VW Polo a Lada Samara

  
Sortuj wg daty:
rosnąco malejąco
W temacie tym prosilbym o rade. Wiem ze ciezko tak przez virtual, ale mysle ze w porownaniu z moim pojeciem w tych sprawach i tak bedzie lepiej
Mam 2000zl i lade samare 1.3 z 92 roku. Na benzynie nie da sie jechac przy zimnym silniku, zreszta nawet jak sie nagrzeje to pali ze 30l albo i wiecej. Gaznik regulowany dwa tygodnie temu i to samo. Dostaje za duzo benzyny ciagle. Jest instalacja lpg, na trasie spala 10l. Gaz regulowany ze 2 miesiace temu. Silnik, nie wiem, kolami nie zapiszcze, na piachu moze czasem sie zakreca do 100km/h rozpedza sie oj dlugo, czasem w ogole. Na trasie wyciagam na prostej max 105km/h, kiedys z gorki udalo sie 130. No a jak wiatr mocniejszy to ledwo 90 ciagnie. Skrzynia 5-biegowa. Wczoraj przejechalem 150km z noga w podlodze i jechal 90-100km/h, wiecej nie mogl. Tiry na trasie na swiatlach ruszaja szybciej Blacha w stanie jako takim, sa zaczatki rdzy, babelki pod lakierem, pod progi rdzewieja, jak zmienialem kola to mi sie podloga podgiela i troche blachy pokruszylo. Na blotniku nacisnalem babel na lakierze i mi sie dziura zrobila Silnik oleju nie bierze nic. Ma nowy akumulator, odpala w zime ladnie i szybko, no tyle ze musi sie troche pogrzac zanim gdziekolwiek rusze, bo na benzynie sie nie oplaca. Majac ja od lipca tego roku wymienilem rozrusznik, akumulator, przewody chlodnicze, plywak w gazniku, naprawilem wyciekajacy gaz, i cos jezcze na pewno czego nie pamietam. W sumie to niewiele, fakt ze wszysto to, wraz z plynami kosztowalo mnie ok 600zl, czyli w sumie tez nieduzo(chyba?). Teoretycznie niewiele No i plus ogromna ilosc benzyny. Do wymiany tarcza sprzegla, zawory i kompresja niby ok (tak mowil mechanik, ale czy faktycznie to sprawdzal to nie mam pojecia).
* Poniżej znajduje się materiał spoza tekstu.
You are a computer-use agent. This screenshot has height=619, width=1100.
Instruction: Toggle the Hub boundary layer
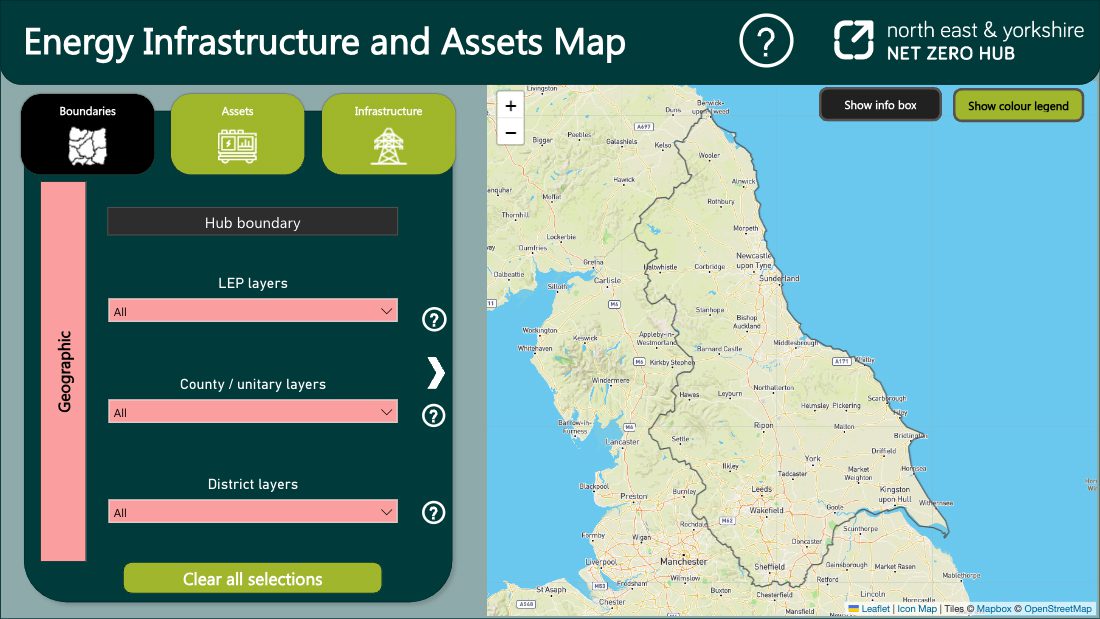[x=252, y=221]
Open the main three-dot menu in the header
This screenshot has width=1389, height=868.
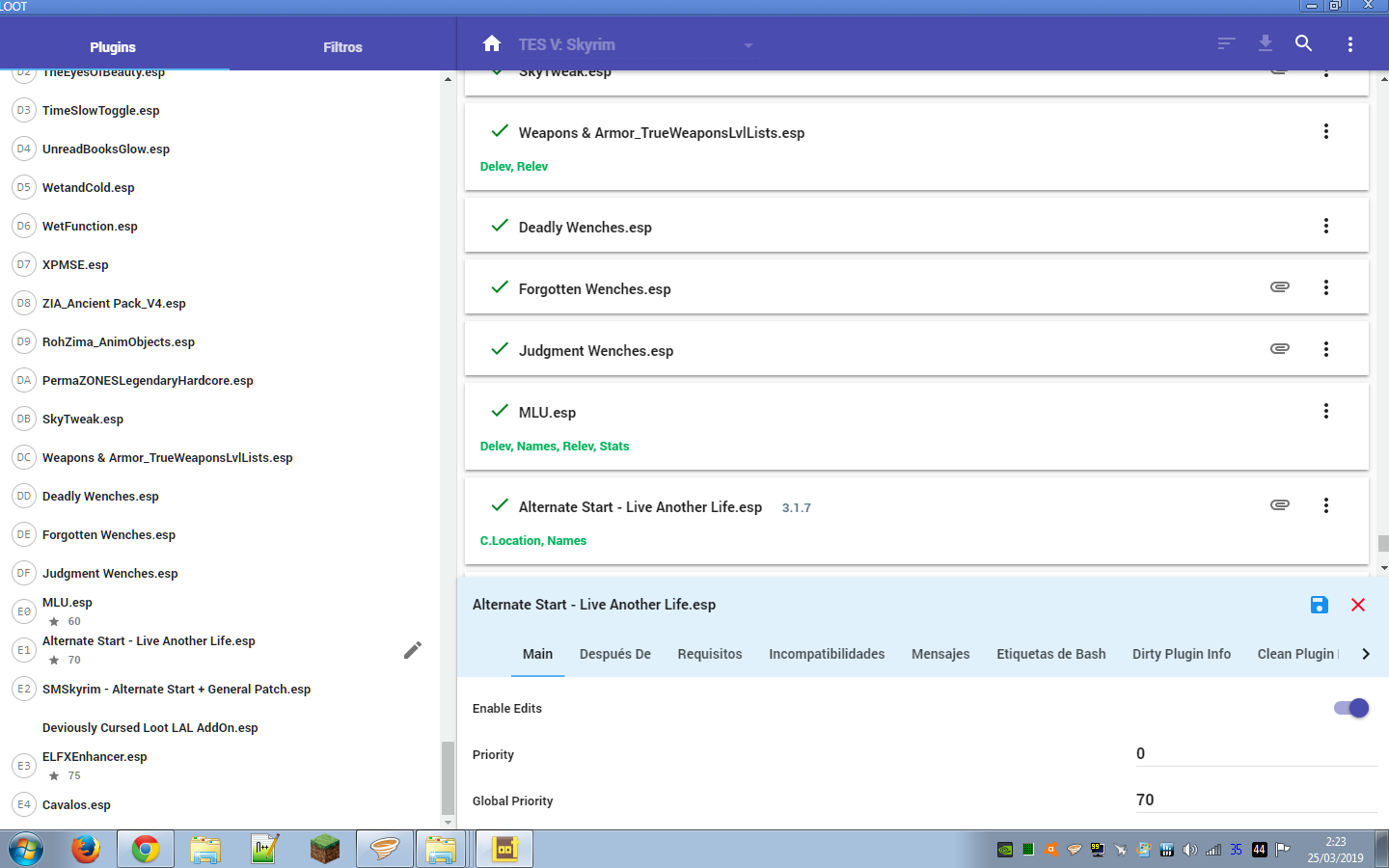1349,44

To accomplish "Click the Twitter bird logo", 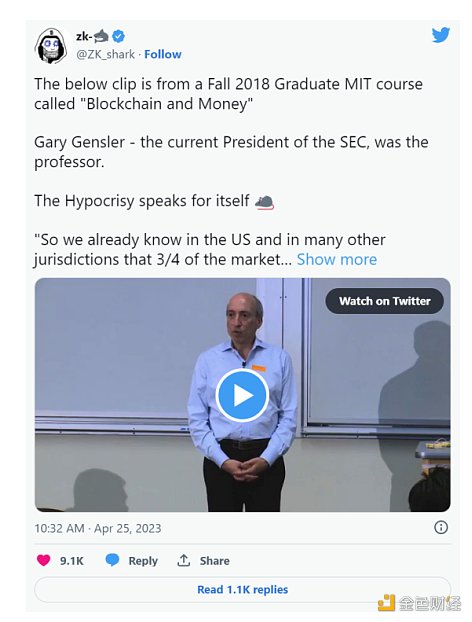I will [441, 35].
Na mechanice sie znam nieco wiecej jak znam zycie seksualne komarow Auto kupilem w lipcu za 500zl bez przegladu i ubezpieczenia,raczej auto zadbane, koles zajmowal sie nim jak cos bylo nie tak,ale jezdzil rzadko kiedy tylko po miescie. a po miescie jezdzi sie dobrze i przyjemnie, jednak na trasie nie bardzo. Przebieg ~160tys. To tyle o ladzie jesli nic nie pominalem. Jezdzi sie komfortowo

Druga sprawa - mam mozliwosc kupna vw polo za 1500zl z 1985 1.3 w lpg z przegiem ~ 150tys. Gazu pali 8l, benzyny kolo 7, ale da sie go odpalic na gazie i jechac. Jezdzi sie rpzyjemnie, fakt ze bardziej komfortowo wole siedziec w ladzie Skrzynia 4 biegowa, nie ma problemow zeby jechac przepisowe 110km/h. Blacha, stan sporo lepszy od lady, tj. nie ma zadnych zaczatkow rdzy. Stalo jakies 10 lat w garazu nie ruszane, jezdzi juz od 2-3 lat. Auto zadbane, widac i czuc, no i ufam koledze (jego auto). Z ubezpieczeniem i rejestracja wyszloby mnie nieco ponad 2000zl, czyli tyle ile mam.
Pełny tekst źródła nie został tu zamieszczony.